I'm NOT buying into this and neither should you!
Here's why--most of the places that I see it being used are at chiropractic centers. I am not against chiropractic care at all--(I have some amazing partnerships with chiropractors!), but I am against medical practicioners who don't have the training and knowledge I have making claims that frankly aren't true for everyone.
Here's the deal--ANY machine that does things passively to you and your muscles is ultimately not going to help you in the long run. It takes work and your active participation, isolation and awareness of the right muscles being used to actually improve strength and have long-lasting improvement. There are definitely ways to stimulate the pelvic floor muscles just as we can do that for a weak leg muscles or arm muscles, but we've got to at least put the electrodes on your skin over these muscles. And then, we've got to help you start actively recruiting those muscles. These advertisements make a big deal about the fact that you don't have to undress! Again that's nice, but not if we are ultimately trying to target the RIGHT muscles--the pelvic floor muscles. If this chair is also firing up your gluts, adductors, and abdominals, we're missing the point of training the specific muscles that ACTUALLY have a role in controlling bowel or bladder leakage!
Also, we DON'T need thousands of pelvic floor contractions (if that's even what's targeted in these chairs, see above!) especially if you have underlying pelvic pain or don't want to develop pelvic pain. Sometimes urinary leakage is caused by tight, shortenend, painful pelvic floor muscles. A machine like this could potentially exacerbate the problem! Even if you don't have pain and just need strengthening, thousands of contractions aren't necessary. What's more important is that you do the right number of pelvic floor muscle exercises for you that you can incorporate into your every day life.
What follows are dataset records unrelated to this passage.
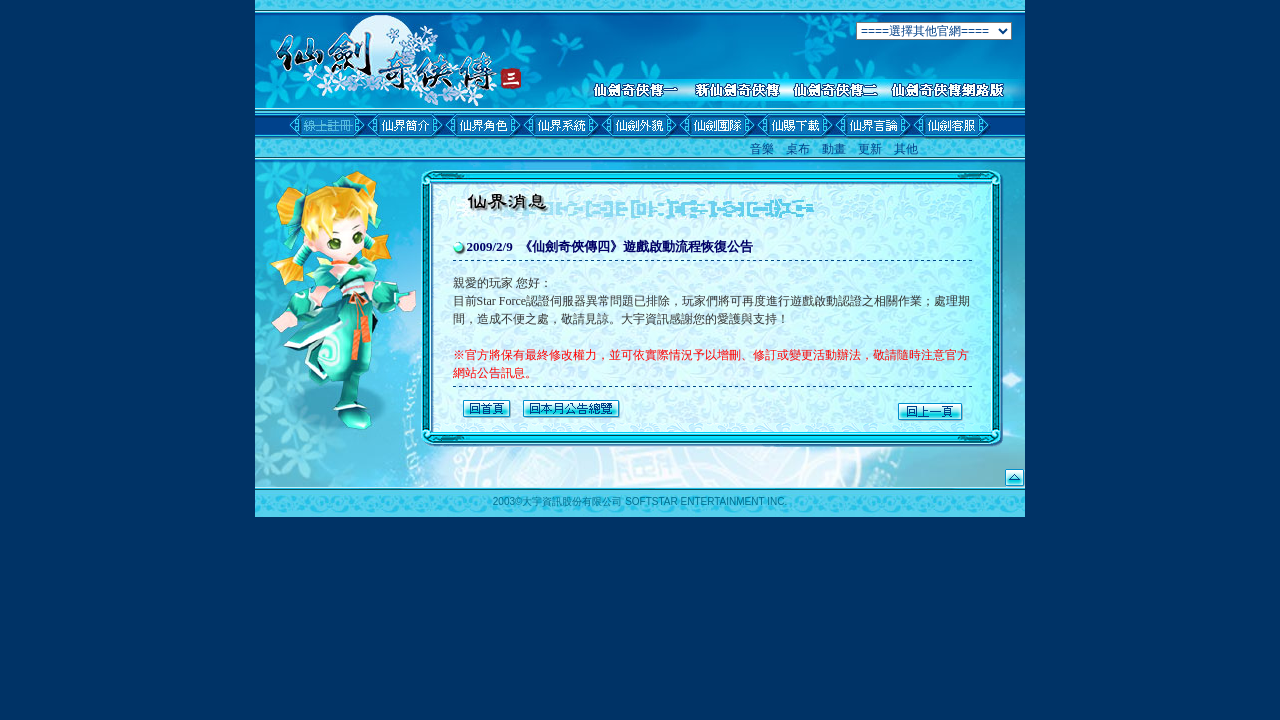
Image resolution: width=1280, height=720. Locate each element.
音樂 (762, 149)
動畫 (834, 149)
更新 (870, 149)
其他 (906, 149)
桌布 (798, 149)
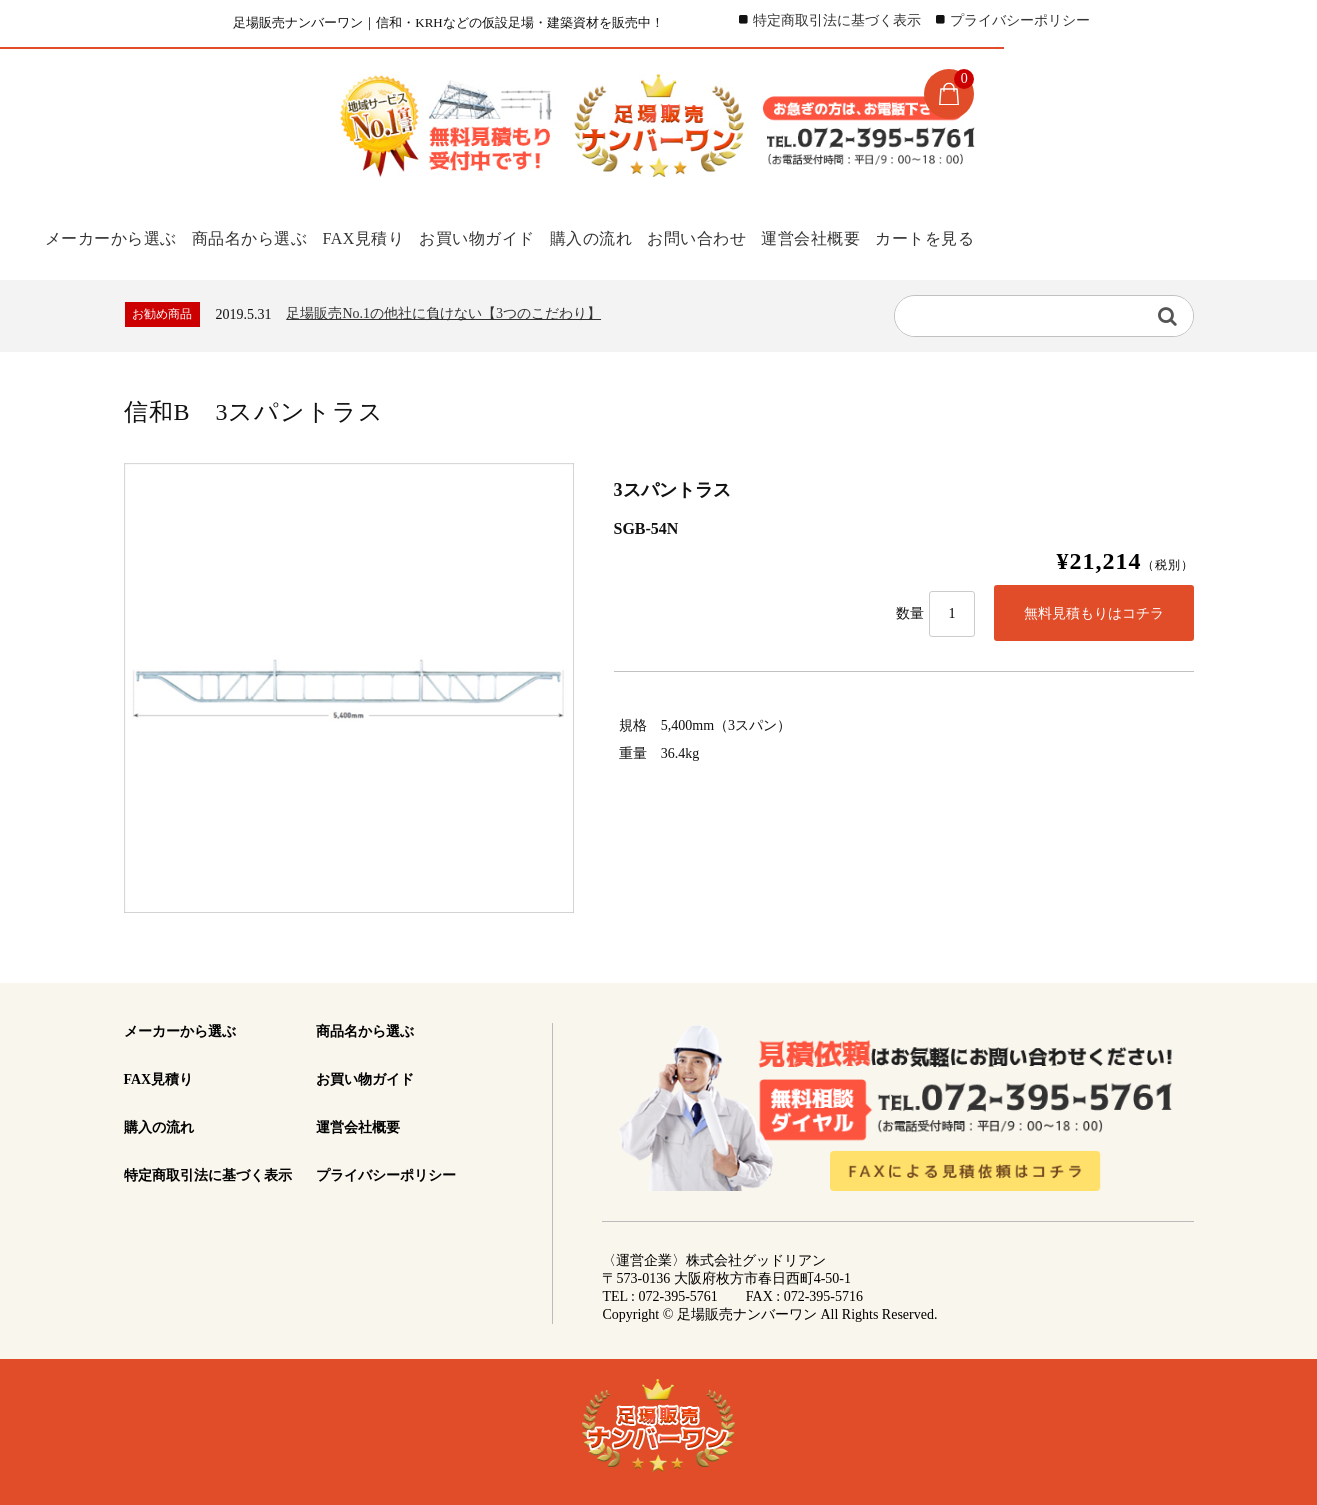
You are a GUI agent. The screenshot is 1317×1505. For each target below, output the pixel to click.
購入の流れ (619, 237)
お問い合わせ (735, 237)
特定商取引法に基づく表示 (837, 20)
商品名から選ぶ (252, 237)
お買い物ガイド (497, 237)
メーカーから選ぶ (107, 237)
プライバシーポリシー (1020, 20)
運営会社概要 (858, 237)
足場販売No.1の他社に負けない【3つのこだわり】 (443, 311)
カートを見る (981, 237)
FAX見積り (374, 237)
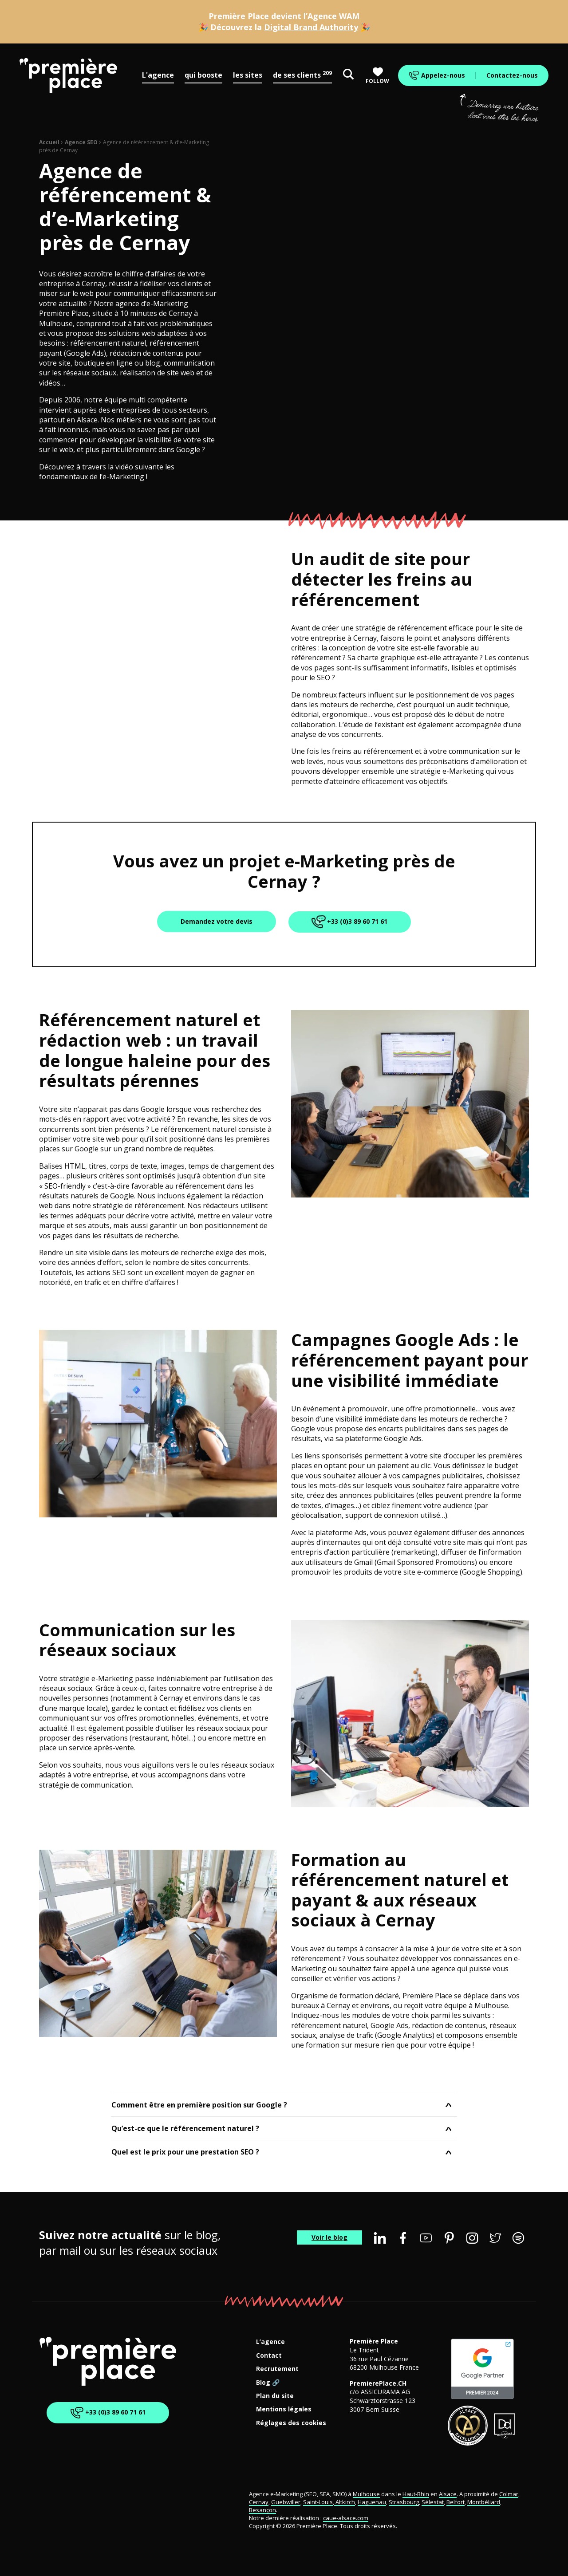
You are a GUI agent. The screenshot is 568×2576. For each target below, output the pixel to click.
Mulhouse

Ultimately, you want to be utilizing those muscles during functional activities where it matters most that your pelvic floor muscles keep you from leaking.
To properly address urinary incontinence or any other pelvic floor muscle dysfunction, you need to be assessed (yes, maybe even internally to get an accurate evaluation of what's really going on!--GASP you may have to take your clothes off!!) by a properly trained pelvic floor therapist--that usually tends to be a pelvic physcial therapist who's had extensive training.
If you haven't figured out yet, I'm not a fan of these chairs. Your money is more WISELY spent getting the personal and specific evaluation/rehab care that someone like me can offer you. Wherever you are, call your local pelvic PT if you are dealing with incontinence or other pelvic floor issues.